Exercise materials Start Marker

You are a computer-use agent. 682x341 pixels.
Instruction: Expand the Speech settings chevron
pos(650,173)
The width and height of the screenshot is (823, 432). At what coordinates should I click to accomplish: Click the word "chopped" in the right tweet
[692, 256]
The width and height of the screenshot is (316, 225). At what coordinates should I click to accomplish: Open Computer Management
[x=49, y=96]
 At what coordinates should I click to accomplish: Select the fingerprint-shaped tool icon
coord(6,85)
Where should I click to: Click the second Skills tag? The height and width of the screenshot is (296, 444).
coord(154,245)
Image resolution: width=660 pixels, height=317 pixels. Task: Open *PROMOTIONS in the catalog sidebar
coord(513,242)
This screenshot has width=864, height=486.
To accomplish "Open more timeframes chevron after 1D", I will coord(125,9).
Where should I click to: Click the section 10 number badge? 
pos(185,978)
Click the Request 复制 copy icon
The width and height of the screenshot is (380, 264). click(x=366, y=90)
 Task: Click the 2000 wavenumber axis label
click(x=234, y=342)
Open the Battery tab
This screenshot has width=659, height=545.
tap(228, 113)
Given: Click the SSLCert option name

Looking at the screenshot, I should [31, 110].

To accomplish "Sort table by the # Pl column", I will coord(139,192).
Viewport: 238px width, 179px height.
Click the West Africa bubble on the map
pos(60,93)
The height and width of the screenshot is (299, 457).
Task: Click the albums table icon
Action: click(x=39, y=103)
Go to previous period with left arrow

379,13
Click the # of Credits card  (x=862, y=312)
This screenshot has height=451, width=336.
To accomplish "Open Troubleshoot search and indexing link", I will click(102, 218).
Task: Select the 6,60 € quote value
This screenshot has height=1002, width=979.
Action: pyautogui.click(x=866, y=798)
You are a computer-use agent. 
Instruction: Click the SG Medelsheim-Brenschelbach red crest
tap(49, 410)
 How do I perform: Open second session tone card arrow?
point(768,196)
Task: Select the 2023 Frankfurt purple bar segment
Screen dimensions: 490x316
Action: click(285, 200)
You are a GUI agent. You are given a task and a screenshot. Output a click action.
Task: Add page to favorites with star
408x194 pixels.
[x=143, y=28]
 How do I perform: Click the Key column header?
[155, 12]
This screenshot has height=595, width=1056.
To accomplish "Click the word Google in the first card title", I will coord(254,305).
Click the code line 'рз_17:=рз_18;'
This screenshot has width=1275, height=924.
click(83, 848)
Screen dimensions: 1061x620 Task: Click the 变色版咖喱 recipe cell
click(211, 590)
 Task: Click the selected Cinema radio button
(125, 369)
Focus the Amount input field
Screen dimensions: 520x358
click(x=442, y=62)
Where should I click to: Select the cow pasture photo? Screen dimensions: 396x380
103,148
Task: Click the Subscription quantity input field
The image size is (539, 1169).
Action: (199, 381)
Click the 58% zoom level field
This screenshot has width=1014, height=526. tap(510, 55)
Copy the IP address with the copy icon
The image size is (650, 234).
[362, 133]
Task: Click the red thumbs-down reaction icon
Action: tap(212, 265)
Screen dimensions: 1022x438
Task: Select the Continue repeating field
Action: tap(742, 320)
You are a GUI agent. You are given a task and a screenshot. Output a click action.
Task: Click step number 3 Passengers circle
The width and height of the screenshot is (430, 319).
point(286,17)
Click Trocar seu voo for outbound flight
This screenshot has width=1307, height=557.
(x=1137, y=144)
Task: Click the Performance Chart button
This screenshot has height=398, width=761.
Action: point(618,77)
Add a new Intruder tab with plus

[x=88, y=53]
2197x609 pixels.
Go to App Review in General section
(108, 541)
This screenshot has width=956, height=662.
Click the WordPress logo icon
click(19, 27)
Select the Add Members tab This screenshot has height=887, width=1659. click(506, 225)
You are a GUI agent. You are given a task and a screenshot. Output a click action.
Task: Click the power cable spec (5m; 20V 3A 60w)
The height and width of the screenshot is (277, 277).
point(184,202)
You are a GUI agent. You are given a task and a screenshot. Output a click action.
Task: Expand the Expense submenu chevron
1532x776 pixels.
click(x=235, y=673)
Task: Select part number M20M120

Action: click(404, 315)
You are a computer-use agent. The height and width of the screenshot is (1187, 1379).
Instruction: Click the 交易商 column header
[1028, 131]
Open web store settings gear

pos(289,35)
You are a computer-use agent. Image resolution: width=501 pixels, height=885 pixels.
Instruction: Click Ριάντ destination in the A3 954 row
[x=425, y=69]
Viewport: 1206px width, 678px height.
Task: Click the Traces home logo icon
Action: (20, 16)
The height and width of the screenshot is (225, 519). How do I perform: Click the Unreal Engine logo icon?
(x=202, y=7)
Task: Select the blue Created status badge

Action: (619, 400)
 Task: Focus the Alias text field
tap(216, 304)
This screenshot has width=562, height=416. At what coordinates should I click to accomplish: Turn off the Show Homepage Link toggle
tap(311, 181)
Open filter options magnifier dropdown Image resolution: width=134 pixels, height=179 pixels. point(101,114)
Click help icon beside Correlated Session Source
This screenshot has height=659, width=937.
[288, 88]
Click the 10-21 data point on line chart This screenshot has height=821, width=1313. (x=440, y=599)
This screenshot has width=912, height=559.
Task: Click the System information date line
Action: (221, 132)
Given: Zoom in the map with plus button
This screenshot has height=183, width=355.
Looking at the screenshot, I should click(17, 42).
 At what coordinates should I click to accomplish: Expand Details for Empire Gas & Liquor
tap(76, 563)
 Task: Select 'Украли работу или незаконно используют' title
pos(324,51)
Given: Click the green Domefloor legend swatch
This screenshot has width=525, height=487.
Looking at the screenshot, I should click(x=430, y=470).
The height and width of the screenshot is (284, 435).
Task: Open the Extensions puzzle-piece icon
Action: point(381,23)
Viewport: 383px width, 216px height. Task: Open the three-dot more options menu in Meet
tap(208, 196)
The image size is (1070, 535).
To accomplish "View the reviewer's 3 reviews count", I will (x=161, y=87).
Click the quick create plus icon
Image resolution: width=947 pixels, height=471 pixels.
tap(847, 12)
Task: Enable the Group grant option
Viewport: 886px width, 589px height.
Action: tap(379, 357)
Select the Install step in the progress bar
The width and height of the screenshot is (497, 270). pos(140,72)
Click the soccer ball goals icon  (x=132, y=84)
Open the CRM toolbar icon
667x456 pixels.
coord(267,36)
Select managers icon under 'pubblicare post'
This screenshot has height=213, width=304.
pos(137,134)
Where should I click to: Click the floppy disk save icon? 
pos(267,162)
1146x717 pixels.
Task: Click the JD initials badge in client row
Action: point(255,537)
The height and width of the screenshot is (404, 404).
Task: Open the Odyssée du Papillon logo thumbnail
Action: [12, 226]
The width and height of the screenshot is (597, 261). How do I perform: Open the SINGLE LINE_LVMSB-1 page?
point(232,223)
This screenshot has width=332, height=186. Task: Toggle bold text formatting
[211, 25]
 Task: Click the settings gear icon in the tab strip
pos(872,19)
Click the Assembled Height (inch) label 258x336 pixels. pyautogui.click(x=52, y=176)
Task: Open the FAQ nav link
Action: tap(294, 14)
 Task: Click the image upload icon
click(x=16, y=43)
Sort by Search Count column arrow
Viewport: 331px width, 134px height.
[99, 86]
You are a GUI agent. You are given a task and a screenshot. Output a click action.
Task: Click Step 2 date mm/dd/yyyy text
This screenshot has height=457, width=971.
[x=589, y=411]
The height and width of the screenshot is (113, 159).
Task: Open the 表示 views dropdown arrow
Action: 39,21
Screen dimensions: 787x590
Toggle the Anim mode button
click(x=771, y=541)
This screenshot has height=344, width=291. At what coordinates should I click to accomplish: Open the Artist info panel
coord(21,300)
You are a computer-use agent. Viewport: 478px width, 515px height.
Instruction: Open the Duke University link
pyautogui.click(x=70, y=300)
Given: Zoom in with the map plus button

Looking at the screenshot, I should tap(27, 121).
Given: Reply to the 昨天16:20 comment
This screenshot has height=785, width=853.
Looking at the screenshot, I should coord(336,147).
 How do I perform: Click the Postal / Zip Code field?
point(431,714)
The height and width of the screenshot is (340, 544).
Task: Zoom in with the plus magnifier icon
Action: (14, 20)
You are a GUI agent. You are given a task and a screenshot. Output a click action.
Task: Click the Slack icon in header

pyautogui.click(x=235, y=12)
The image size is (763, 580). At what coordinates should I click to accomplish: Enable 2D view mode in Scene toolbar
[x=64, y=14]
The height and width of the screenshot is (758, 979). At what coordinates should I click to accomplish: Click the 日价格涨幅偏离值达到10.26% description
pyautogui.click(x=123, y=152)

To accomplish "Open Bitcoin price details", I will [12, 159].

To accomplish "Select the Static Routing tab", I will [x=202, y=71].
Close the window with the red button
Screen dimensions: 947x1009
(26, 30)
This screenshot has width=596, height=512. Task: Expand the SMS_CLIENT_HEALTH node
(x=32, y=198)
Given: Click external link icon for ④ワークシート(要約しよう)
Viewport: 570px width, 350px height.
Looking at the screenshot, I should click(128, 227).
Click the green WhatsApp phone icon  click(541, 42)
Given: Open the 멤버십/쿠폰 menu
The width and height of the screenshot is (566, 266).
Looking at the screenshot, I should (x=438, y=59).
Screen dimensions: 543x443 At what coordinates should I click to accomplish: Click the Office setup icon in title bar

Exercise materials End Marker

Restate word for word only the lines above from the line containing "Click the WordPress logo icon" to the line containing "Given: Click the green", both of them included.

Click the WordPress logo icon
click(19, 27)
Select the Add Members tab This screenshot has height=887, width=1659. click(506, 225)
You are a GUI agent. You are given a task and a screenshot. Output a click action.
Task: Click the power cable spec (5m; 20V 3A 60w)
The height and width of the screenshot is (277, 277).
point(184,202)
You are a GUI agent. You are given a task and a screenshot. Output a click action.
Task: Expand the Expense submenu chevron
1532x776 pixels.
click(x=235, y=673)
Task: Select part number M20M120

Action: click(404, 315)
You are a computer-use agent. The height and width of the screenshot is (1187, 1379).
Instruction: Click the 交易商 column header
[1028, 131]
Open web store settings gear

pos(289,35)
You are a computer-use agent. Image resolution: width=501 pixels, height=885 pixels.
Instruction: Click Ριάντ destination in the A3 954 row
[x=425, y=69]
Viewport: 1206px width, 678px height.
Task: Click the Traces home logo icon
Action: (20, 16)
The height and width of the screenshot is (225, 519). How do I perform: Click the Unreal Engine logo icon?
(x=202, y=7)
Task: Select the blue Created status badge

Action: (619, 400)
 Task: Focus the Alias text field
tap(216, 304)
This screenshot has width=562, height=416. At what coordinates should I click to accomplish: Turn off the Show Homepage Link toggle
tap(311, 181)
Open filter options magnifier dropdown Image resolution: width=134 pixels, height=179 pixels. point(101,114)
Click help icon beside Correlated Session Source
This screenshot has height=659, width=937.
[288, 88]
Click the 10-21 data point on line chart This screenshot has height=821, width=1313. (x=440, y=599)
This screenshot has width=912, height=559.
Task: Click the System information date line
Action: (221, 132)
Given: Zoom in the map with plus button
This screenshot has height=183, width=355.
Looking at the screenshot, I should click(17, 42).
 At what coordinates should I click to accomplish: Expand Details for Empire Gas & Liquor
tap(76, 563)
 Task: Select 'Украли работу или незаконно используют' title
pos(324,51)
Given: Click the green Domefloor legend swatch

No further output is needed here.